In Chinese legend, dragons are the ones who provide rain and water to the people. As such, it becomes a problem when they withhold their favor or just plain go missing. Today, I’m sharing two versions of a story that tells what happens when a young boy finds a mysterious stone during a dragonless drought.

 

Version 1: The Water Dragon

One day, a young boy finds a strange red stone, which he puts in his rice jar. When it magically refills the rice, he decides to see if it will refill his coin box, too—and it does! The boy is kind and unselfish, so he uses the stones to help his neighbors, as well. There is just one problem—since around the time he brought the stone home, there has been no rain. The people need water badly. When the boy puts the stone in the water jar to try to help, the stone absorbs all the water instead of replacing it, and the boy doesn’t know what to do.

That night, he dreams of the water dragon that could save his people. Packing up some supplies and his stone, the boy starts a journey to find the dragon and ask for its help. As he searches, he meets a snake, a carp, a deer, and some eagles. He helps each of them out of a dilemma, and in return, they give him a gift (the fish’s scales, the deer’s horns, and so forth) that they say he will need later. Each also gives him the same warning: Beware of the greedy red monster.

Finally, up on a cliff, the boy finds a red monster, who tells him that he can’t find the dragon if he doesn’t have the dragon ball. When the boy holds up his red stone to ask if that is the dragon ball, the greedy red monster tries to steal it from him. In desperation, the boy swallows the stone and jumps from the cliff. In the waters at the bottom, the animals’ gifts all become a part of his body as he grows and changes. He has become the water dragon! After he drinks from the sea to satisfy his sudden terrible thirst, he flies back to his village and returns water to their rivers and wells. Thanks to the water dragon, the people have water once more.

 

Version 2: The Dragon’s Pearl

In this version of the story, the drought has been plaguing the land all summer. When a little boy finds a strange white stone that is keeping a patch of grass green, he brings it home and accidentally discovers that it refills his rice jar. He and his mother are excited, and use it to refill their coin and oil supplies, too.

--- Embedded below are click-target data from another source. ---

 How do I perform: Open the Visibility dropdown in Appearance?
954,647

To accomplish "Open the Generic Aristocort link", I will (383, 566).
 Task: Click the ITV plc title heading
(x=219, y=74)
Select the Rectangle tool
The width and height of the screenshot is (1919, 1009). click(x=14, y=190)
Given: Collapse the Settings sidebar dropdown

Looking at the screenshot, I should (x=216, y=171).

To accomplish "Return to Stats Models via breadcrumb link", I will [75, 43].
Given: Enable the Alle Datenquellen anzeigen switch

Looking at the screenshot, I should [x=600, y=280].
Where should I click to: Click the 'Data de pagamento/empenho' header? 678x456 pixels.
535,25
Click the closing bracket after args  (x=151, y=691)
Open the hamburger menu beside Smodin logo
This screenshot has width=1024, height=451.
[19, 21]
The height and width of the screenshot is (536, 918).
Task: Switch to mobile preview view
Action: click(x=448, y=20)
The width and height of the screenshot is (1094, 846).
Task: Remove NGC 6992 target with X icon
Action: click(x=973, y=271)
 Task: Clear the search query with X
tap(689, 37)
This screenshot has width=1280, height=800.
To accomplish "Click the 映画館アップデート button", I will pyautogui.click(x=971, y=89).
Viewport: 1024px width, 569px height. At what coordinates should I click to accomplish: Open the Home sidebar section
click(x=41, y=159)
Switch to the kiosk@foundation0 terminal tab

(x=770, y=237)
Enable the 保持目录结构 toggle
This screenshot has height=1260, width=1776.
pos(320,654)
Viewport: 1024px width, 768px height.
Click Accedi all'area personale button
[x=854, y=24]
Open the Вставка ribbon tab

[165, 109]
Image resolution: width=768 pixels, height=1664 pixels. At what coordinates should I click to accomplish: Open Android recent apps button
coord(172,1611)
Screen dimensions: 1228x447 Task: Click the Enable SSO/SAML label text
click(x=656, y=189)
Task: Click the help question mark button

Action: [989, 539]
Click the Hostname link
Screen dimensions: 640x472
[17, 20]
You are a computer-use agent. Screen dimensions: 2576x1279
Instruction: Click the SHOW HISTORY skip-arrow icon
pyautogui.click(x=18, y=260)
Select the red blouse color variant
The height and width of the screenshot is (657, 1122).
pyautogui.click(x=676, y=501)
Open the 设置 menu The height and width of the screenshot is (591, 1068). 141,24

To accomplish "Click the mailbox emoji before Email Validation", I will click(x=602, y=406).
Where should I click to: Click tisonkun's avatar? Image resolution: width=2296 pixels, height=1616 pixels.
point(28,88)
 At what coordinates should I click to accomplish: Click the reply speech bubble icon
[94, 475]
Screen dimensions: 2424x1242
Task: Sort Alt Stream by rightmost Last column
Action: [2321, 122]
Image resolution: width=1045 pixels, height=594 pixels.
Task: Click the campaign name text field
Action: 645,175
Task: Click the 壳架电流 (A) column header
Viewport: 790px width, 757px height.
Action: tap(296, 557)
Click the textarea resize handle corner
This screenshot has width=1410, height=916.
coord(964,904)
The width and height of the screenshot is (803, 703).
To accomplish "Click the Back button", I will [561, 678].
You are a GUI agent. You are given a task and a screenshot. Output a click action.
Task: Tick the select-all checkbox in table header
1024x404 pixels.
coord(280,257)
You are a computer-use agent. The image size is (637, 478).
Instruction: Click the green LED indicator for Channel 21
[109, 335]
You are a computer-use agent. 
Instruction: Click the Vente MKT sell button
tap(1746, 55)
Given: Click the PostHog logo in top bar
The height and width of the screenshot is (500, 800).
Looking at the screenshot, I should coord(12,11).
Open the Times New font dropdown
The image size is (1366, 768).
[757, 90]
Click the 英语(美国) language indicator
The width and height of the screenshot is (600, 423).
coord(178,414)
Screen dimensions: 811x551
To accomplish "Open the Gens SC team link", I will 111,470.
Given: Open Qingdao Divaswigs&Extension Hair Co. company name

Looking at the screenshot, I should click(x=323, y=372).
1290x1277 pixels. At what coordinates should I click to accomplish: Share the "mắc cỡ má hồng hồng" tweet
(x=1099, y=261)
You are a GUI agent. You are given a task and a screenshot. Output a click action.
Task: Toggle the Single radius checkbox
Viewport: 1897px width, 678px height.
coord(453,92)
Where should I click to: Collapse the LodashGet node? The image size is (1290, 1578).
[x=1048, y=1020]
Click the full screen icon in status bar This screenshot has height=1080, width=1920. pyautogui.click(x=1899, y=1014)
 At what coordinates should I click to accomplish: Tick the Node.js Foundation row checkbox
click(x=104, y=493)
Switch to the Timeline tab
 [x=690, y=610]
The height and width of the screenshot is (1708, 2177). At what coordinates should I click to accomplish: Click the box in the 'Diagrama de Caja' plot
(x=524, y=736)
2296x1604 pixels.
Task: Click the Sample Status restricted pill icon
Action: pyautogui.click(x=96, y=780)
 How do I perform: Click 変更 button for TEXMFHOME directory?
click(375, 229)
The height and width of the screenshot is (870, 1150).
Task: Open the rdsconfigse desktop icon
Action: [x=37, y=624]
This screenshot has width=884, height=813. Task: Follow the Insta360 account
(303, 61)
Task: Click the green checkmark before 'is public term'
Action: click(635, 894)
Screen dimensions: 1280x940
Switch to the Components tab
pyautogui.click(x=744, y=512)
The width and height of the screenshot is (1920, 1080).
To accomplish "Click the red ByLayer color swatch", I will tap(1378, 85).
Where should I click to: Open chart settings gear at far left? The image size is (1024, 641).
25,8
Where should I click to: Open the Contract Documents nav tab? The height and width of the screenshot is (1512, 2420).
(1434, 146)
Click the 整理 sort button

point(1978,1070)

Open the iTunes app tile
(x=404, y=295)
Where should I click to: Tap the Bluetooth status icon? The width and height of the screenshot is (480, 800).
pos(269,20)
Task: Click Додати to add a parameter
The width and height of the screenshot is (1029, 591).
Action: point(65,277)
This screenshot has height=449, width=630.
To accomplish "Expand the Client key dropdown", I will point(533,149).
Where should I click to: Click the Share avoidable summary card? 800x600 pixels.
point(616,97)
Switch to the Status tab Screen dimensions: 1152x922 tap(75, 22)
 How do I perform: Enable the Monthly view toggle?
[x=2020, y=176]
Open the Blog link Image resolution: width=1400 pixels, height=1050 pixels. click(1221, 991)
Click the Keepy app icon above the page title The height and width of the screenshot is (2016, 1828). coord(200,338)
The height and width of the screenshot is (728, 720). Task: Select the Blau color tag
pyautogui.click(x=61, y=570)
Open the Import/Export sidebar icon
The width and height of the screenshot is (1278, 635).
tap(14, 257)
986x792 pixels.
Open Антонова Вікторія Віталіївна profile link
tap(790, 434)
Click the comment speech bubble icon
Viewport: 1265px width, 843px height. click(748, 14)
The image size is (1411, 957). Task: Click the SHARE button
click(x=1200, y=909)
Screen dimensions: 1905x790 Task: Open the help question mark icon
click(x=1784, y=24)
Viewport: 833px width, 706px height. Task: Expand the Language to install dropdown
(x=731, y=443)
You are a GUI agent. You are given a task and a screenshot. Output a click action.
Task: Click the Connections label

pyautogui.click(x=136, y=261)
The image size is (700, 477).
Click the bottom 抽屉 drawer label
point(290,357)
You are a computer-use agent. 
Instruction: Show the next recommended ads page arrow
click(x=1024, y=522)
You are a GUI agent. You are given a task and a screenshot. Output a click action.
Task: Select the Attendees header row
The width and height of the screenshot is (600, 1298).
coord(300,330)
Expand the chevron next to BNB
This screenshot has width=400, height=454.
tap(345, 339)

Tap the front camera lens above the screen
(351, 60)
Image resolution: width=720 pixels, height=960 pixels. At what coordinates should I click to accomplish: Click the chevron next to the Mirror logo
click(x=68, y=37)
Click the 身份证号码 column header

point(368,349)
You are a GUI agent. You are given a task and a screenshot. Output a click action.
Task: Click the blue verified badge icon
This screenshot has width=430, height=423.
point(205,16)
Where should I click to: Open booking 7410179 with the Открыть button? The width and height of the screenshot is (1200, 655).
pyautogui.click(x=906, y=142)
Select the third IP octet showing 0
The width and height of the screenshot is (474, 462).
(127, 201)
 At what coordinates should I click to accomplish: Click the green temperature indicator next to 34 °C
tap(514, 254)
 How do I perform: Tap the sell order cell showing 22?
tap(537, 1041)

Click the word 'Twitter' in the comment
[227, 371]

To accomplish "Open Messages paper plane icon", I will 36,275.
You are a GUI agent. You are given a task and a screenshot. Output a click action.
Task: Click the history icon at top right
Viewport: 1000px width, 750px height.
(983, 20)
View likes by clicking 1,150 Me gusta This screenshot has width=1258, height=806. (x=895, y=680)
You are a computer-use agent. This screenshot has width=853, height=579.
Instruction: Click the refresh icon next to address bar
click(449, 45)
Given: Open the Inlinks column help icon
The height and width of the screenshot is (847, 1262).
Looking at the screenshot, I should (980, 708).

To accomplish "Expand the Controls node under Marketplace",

When the neighbors find out, they are jealous. They try to take the stone from the boy, who puts it in his mouth to protect it. When he accidentally swallows it, he becomes so thirsty that he drinks up the whole river. Then, he begins to change. As his mother watches and cries, he becomes bigger and bigger—and scalier—until he ultimately becomes a dragon. The dragon turns around several times to look at his mother until finally disappearing into the mud. The drought ends, but the muddy river banks where the boy and his mother parted remain, and have been called “Looking at Mother Banks” ever since.